**** Extracted material ****

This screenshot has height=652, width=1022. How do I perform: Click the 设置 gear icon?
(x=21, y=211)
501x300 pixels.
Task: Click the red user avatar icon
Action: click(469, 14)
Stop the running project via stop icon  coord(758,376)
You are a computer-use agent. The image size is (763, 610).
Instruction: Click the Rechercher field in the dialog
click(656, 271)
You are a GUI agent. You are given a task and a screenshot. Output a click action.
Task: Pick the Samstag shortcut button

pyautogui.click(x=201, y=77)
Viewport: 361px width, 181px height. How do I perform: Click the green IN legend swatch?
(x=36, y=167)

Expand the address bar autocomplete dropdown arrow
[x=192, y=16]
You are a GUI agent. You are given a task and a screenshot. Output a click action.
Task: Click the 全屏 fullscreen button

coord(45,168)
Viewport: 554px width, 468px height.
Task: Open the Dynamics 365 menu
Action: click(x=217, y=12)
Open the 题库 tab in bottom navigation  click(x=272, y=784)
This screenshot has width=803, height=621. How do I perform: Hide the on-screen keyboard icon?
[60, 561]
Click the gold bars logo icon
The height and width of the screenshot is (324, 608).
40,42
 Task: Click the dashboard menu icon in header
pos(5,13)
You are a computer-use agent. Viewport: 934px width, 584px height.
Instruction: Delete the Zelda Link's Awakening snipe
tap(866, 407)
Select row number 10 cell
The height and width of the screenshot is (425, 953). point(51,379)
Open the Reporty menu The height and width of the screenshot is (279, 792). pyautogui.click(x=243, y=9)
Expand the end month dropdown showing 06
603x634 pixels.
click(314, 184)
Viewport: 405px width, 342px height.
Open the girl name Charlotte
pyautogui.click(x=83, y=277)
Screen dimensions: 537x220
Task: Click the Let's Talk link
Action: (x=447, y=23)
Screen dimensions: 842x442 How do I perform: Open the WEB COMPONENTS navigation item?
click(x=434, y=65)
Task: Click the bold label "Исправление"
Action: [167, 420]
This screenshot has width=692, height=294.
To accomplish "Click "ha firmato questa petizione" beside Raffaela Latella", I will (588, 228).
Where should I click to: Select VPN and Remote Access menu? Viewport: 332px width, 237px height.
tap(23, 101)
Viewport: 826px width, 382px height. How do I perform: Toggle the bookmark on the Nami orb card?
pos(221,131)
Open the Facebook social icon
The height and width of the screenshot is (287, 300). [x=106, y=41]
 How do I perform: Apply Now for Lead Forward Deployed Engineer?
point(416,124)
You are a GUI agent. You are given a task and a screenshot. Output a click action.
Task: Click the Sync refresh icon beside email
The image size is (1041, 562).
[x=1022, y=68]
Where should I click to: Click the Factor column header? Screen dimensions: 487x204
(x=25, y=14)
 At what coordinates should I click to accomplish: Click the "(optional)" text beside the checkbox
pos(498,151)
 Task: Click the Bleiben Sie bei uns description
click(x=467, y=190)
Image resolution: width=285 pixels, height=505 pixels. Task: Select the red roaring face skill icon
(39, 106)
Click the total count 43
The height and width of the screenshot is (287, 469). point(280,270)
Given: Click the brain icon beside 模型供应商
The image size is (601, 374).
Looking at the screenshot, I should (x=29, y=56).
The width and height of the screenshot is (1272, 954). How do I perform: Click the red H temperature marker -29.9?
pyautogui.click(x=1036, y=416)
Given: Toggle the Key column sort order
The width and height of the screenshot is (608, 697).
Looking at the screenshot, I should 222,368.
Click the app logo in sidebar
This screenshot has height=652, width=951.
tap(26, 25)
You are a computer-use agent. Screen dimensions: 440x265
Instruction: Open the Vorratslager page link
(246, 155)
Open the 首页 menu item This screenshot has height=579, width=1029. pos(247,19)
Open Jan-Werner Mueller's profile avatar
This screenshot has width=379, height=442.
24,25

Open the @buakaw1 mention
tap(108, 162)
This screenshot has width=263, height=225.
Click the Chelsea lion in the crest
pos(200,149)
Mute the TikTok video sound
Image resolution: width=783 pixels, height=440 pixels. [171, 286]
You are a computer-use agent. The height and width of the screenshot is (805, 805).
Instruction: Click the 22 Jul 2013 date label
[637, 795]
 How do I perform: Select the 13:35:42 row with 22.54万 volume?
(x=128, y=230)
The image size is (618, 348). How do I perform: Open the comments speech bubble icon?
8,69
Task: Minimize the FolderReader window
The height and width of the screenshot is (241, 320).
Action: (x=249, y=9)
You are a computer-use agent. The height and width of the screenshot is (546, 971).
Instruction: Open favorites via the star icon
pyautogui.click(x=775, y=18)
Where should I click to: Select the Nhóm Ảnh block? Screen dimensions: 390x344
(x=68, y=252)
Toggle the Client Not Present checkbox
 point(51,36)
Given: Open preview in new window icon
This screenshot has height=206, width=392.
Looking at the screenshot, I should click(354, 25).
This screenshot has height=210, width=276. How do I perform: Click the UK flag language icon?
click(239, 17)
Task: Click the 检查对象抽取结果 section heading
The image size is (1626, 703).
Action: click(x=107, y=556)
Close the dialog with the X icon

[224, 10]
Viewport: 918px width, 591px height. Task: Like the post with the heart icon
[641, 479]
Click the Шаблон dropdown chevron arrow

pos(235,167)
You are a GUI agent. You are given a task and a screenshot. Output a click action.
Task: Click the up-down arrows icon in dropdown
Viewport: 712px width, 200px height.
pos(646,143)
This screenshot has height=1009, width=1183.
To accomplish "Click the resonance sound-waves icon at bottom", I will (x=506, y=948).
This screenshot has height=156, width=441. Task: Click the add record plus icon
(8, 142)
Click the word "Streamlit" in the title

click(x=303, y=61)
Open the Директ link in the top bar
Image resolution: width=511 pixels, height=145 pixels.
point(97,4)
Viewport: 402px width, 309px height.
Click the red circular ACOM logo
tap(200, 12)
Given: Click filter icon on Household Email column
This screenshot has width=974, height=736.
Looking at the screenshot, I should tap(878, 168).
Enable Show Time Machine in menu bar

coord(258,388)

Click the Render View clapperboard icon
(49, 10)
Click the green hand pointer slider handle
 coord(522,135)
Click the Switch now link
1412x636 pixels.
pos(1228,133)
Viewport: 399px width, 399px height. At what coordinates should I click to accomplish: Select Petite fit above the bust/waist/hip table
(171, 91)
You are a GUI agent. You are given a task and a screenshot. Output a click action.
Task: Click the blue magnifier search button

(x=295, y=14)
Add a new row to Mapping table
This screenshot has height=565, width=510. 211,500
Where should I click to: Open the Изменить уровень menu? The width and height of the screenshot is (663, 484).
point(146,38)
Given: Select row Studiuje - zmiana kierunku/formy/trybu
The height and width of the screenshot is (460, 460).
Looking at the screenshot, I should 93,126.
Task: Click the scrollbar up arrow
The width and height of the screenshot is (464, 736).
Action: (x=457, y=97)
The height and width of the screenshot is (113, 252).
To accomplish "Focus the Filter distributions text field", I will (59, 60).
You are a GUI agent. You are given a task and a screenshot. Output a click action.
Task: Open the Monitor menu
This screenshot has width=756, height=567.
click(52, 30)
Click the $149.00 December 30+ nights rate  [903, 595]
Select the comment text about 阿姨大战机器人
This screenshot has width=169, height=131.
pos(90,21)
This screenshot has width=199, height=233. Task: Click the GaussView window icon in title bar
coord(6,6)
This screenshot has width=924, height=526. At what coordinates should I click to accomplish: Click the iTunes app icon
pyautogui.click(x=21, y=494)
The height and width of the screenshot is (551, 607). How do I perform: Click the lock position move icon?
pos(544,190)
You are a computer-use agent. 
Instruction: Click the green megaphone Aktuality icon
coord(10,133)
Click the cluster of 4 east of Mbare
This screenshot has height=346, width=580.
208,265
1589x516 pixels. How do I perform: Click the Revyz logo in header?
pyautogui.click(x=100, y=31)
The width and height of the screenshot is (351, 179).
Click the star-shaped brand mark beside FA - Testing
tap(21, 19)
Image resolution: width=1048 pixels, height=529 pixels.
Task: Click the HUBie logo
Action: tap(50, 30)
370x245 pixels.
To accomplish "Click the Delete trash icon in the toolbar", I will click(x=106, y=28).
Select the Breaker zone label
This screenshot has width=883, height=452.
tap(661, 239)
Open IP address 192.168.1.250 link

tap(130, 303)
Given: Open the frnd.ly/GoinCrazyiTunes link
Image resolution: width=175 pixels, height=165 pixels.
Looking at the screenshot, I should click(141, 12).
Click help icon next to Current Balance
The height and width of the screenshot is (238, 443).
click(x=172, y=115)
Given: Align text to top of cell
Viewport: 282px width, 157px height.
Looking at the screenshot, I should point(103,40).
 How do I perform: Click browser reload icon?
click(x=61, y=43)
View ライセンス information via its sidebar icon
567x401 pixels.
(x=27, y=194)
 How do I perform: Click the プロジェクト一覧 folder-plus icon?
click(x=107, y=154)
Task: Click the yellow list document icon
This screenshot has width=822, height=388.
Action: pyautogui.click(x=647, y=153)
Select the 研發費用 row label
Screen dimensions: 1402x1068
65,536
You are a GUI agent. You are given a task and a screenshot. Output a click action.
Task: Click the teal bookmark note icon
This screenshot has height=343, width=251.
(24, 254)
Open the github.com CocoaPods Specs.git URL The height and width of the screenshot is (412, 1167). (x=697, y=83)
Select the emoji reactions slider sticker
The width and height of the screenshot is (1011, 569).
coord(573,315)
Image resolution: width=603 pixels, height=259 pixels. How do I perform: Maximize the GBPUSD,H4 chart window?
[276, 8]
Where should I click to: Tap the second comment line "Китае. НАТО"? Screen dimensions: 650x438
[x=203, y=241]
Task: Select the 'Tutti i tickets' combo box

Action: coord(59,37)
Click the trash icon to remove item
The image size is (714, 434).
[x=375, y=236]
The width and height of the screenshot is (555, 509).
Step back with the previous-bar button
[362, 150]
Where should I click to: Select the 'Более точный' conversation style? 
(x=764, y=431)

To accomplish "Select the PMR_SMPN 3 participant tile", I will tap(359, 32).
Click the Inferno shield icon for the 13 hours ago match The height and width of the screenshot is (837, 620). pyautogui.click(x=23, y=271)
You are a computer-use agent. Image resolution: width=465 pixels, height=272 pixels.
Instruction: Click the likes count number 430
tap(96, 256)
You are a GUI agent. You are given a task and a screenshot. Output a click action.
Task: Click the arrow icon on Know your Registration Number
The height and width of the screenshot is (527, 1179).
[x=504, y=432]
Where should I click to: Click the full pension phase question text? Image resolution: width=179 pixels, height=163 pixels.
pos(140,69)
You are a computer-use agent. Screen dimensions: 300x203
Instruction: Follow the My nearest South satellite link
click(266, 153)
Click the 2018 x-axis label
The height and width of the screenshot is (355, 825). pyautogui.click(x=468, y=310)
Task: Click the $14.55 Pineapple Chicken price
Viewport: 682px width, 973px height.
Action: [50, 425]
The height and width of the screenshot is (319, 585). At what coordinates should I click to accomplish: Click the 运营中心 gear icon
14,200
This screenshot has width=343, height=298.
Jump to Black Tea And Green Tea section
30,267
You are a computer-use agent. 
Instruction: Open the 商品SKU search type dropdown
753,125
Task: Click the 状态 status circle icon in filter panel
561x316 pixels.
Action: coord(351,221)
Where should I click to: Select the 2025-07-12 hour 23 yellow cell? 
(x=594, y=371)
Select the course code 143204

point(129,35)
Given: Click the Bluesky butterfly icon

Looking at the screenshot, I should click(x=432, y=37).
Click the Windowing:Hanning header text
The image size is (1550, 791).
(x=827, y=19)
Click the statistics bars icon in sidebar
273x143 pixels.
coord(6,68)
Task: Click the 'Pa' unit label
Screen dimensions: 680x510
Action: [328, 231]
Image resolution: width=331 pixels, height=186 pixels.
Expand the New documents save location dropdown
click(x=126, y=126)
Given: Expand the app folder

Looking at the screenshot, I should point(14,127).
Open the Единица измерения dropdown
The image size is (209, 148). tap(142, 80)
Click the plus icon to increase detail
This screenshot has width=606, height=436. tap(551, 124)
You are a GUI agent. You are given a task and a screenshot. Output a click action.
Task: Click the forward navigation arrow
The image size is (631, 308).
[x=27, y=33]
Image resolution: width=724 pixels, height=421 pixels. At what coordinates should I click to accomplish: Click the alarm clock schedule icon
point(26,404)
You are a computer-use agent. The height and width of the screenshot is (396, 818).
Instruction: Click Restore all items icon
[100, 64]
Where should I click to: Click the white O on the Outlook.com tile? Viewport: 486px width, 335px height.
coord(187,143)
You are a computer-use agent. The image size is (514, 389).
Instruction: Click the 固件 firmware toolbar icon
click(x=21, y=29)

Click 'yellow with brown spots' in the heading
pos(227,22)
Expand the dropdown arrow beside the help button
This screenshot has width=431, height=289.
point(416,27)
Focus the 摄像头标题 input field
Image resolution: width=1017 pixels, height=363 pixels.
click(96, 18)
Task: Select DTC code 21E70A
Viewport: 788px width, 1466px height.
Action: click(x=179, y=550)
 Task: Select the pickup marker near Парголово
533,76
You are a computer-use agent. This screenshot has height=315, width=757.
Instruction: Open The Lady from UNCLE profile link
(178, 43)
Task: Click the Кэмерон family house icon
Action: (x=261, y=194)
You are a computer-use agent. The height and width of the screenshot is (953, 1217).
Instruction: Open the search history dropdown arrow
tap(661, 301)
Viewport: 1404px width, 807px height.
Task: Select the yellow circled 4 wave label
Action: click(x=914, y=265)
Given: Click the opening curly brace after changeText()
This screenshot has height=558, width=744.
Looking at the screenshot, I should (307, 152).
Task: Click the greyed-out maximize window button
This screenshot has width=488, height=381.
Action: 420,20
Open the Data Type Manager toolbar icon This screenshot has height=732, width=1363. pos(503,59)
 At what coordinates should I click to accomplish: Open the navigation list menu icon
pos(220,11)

****

Exercise details —
Look for the line that contains "is (953, 1217)." in the entries above. Set it down, along with all later lines, exactly as written.

Answer area —
You are a computer-use agent. The height and width of the screenshot is (953, 1217).
Instruction: Open the search history dropdown arrow
tap(661, 301)
Viewport: 1404px width, 807px height.
Task: Select the yellow circled 4 wave label
Action: click(x=914, y=265)
Given: Click the opening curly brace after changeText()
This screenshot has height=558, width=744.
Looking at the screenshot, I should (307, 152).
Task: Click the greyed-out maximize window button
This screenshot has width=488, height=381.
Action: 420,20
Open the Data Type Manager toolbar icon This screenshot has height=732, width=1363. pos(503,59)
 At what coordinates should I click to accomplish: Open the navigation list menu icon
pos(220,11)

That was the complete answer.